TASK INPUTS Start Marker

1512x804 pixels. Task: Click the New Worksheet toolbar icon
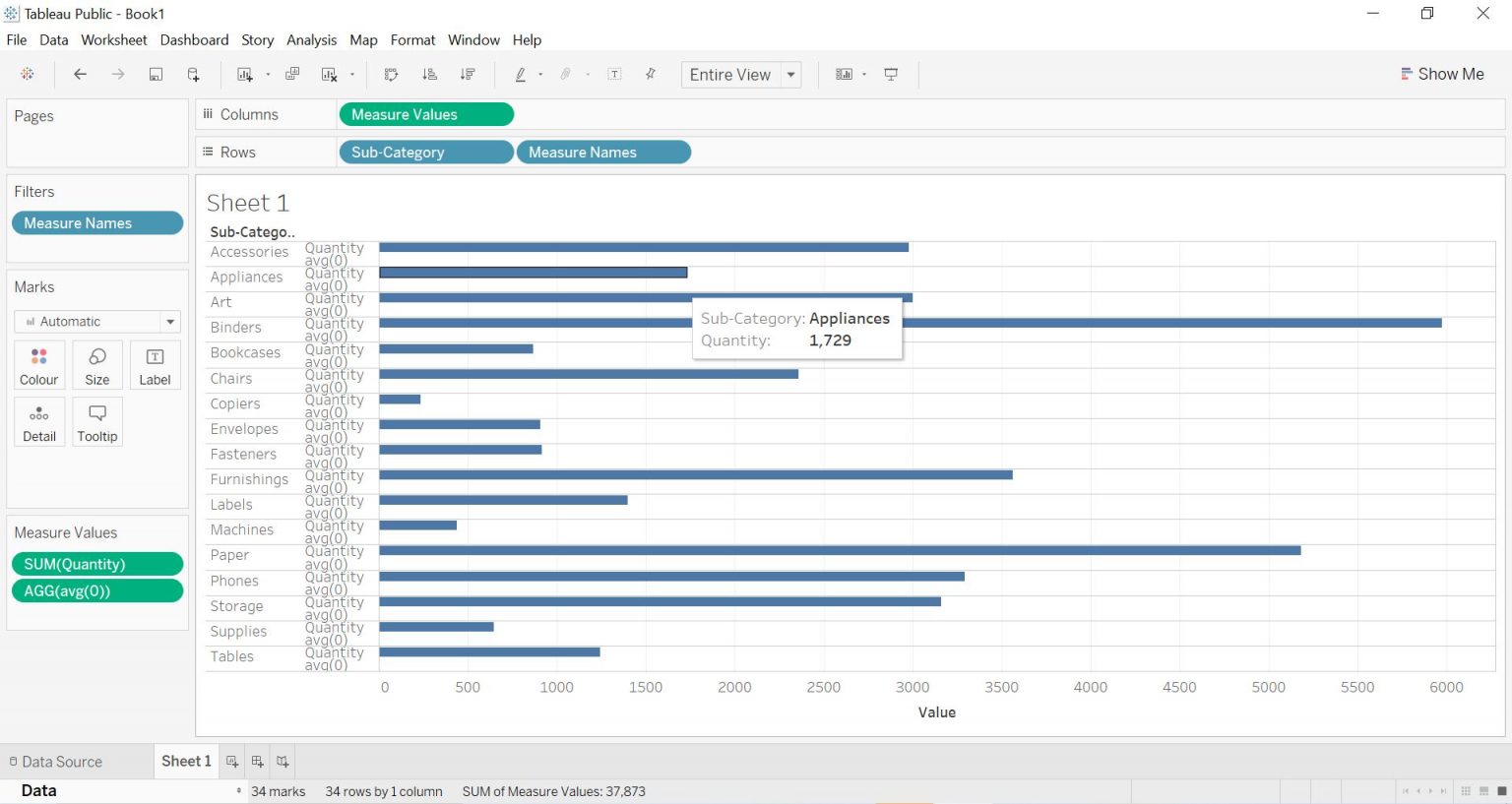click(244, 74)
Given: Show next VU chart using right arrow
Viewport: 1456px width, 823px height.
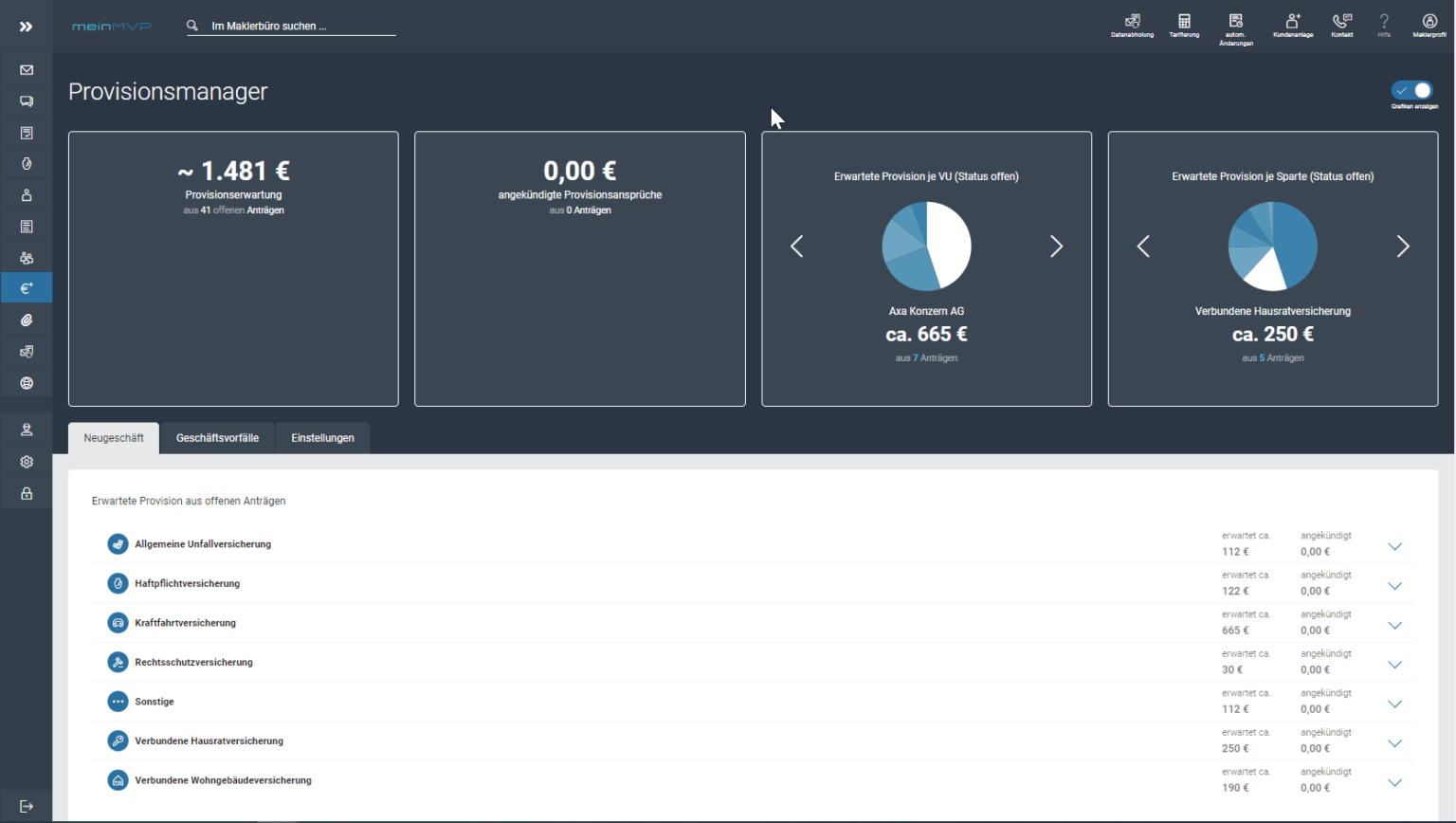Looking at the screenshot, I should [x=1056, y=246].
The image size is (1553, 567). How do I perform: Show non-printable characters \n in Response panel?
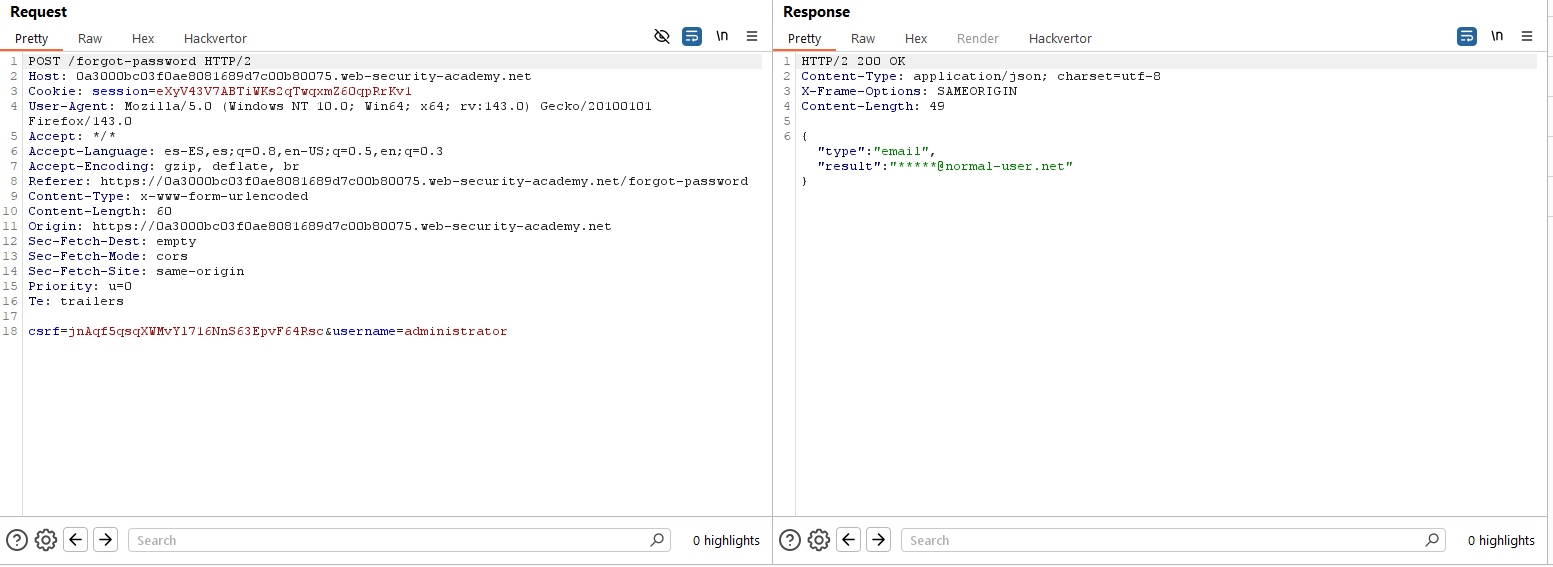[x=1497, y=37]
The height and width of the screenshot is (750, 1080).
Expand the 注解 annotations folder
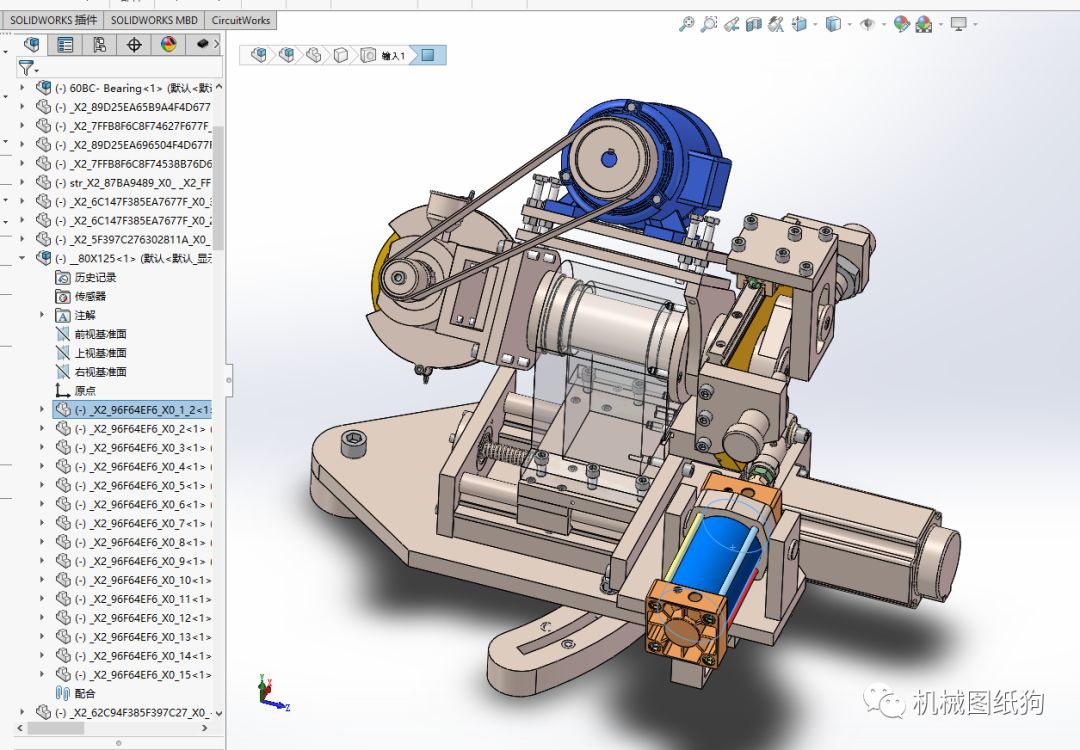[x=42, y=315]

TASK INPUTS End Marker

» **WHAT THE TASK ASKS**: Your copy of the entries must be exact and must not include any of their pictures.

» **ANSWER SPACE**:
1512x804 pixels. Task: Click the New Worksheet toolbar icon
click(244, 74)
Given: Show next VU chart using right arrow
Viewport: 1456px width, 823px height.
Looking at the screenshot, I should [x=1056, y=246].
The image size is (1553, 567). How do I perform: Show non-printable characters \n in Response panel?
[x=1497, y=37]
The height and width of the screenshot is (750, 1080).
Expand the 注解 annotations folder
[x=42, y=315]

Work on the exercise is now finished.